Una relazione empatica ed emotiva che fa nascere sentimenti veri e reali. E’ quello che c’insegnano: la lealtà. Ecco perché una volta che ci si approccia ad un animale è difficile rinunciare alla sua presenza. Diventa parte della famiglia ma anche della propria anima, perché lo scambio non si fonda sulle parole o i gesti ma sulla presenza di cose che non si vedono ma si percepiscono.

“Basta uno sguardo per capirci”: un luogo comune ma veritiero. Altre persone, per chi ad esempio è un non vedente, potrà invece testimoniare di aver imparato qualcos’altro da loro. E lo sa molto bene, una persona, Antonella, una non vedente di Gubbio, che ha dedicato un necrologico funebre al suo cane guida di nome Kim venuto a mancare lo scorso 28 febbraio, all’età di 14 anni.

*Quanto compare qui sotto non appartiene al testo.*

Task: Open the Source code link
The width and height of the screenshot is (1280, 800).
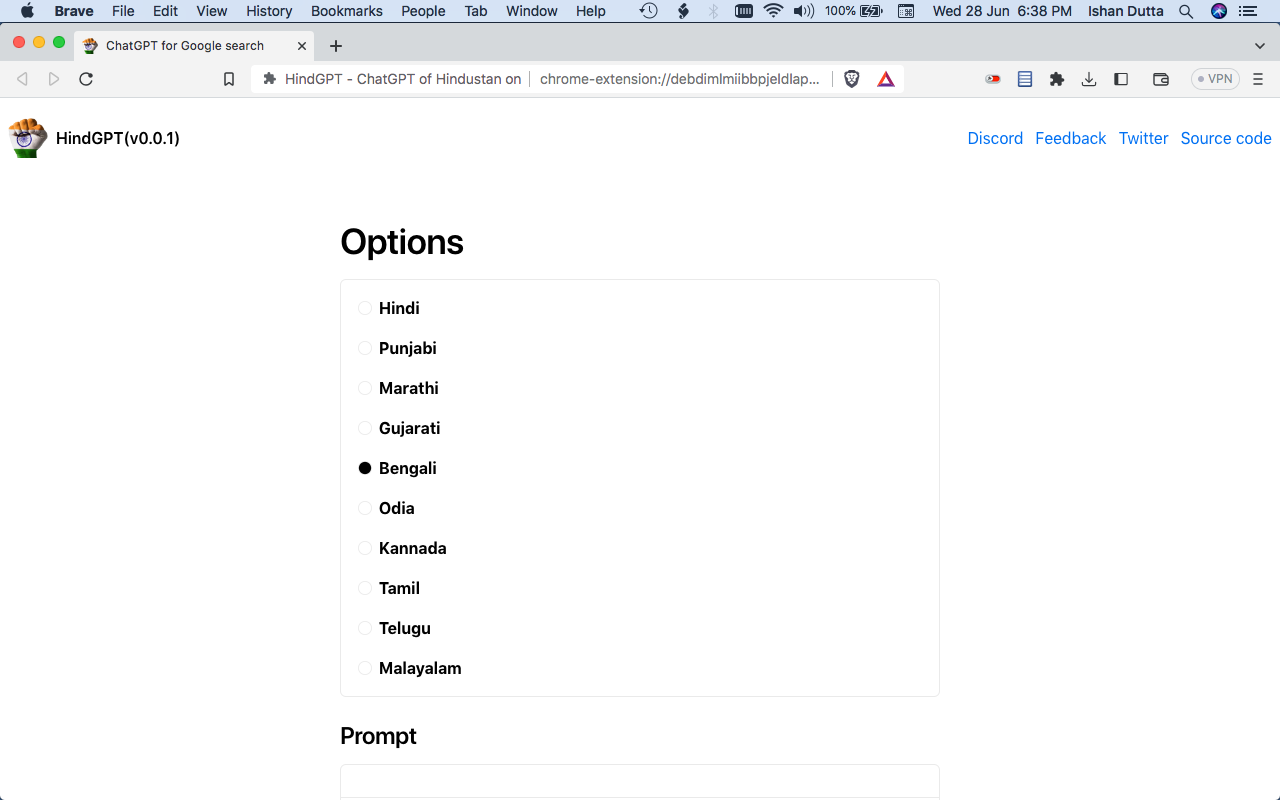Action: 1226,138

Nei manifesti funebri, affissi per la città, appare Kim con la sua pettorina da lavoro e una dedica davvero commuovente e significativa:

“Eri un cane, ma eri la mia compagna di viaggio.
Per gli amici una gioia speciale.
Mi hai cambiato la vita e non potrò mai ringraziarti abbastanza.
Non ti dimenticheremo mai sarai sempre nel mio e nel cuore di tantissimi amici. Cia Kim”.